- **Brief**
Scan the data, and whenever a line contains "computer", copy it.

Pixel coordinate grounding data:

□ □ □

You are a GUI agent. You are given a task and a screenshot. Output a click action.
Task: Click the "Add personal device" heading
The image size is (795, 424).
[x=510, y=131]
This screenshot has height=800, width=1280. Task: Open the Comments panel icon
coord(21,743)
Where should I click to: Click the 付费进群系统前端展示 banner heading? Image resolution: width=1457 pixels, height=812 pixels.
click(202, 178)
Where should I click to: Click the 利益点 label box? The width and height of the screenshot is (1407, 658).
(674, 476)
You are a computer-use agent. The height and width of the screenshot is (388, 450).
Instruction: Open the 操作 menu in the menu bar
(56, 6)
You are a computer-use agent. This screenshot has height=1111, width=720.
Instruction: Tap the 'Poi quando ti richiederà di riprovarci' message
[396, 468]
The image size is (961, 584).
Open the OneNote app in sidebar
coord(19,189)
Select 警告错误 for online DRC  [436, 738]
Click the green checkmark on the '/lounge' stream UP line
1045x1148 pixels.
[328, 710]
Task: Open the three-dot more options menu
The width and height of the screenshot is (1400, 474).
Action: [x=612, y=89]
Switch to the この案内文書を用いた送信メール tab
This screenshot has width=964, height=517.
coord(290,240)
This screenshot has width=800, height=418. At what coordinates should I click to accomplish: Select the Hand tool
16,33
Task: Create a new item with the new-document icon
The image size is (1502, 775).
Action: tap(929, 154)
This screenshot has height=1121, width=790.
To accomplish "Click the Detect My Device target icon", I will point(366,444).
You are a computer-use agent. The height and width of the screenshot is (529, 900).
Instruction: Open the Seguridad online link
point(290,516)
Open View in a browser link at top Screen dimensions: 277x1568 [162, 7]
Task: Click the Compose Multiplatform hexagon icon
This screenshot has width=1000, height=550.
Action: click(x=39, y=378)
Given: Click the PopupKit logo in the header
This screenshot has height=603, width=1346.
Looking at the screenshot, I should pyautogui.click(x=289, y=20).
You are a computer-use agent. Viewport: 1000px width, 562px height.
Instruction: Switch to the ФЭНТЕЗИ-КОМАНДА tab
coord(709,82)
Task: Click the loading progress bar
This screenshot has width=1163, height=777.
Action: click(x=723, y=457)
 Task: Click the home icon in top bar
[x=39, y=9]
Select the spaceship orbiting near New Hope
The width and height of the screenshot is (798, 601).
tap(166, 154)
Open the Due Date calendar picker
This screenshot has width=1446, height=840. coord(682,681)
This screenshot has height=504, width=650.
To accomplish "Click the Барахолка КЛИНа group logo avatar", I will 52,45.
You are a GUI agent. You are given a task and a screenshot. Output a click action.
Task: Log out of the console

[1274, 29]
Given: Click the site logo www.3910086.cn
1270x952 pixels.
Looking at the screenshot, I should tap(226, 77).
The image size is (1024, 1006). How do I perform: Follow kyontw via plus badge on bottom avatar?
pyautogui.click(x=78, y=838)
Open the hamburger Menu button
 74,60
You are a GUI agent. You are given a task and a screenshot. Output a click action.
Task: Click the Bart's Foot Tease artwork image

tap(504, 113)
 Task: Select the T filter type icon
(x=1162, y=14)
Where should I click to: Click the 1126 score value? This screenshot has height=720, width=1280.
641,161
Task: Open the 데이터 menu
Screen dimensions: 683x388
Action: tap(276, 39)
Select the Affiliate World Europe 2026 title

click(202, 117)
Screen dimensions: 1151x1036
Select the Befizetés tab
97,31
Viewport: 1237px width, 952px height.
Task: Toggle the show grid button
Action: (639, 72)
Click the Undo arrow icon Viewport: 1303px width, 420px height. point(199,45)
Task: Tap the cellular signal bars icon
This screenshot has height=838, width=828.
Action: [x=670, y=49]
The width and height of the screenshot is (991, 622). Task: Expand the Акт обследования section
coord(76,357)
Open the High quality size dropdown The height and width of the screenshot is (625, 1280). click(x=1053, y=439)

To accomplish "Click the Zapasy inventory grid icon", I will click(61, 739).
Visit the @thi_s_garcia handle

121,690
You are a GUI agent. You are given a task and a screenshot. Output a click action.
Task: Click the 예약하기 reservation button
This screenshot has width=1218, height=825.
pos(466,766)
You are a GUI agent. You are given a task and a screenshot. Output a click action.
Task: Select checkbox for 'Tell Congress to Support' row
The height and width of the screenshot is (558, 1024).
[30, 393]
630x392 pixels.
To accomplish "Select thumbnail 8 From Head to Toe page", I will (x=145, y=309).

□ □ □

- **Finished exercise**
You are a computer-use agent. The height and width of the screenshot is (388, 450).
You are a computer-use agent. This screenshot has height=1111, width=720.
You are a computer-use agent. The height and width of the screenshot is (529, 900).
You are a computer-use agent. Viewport: 1000px width, 562px height.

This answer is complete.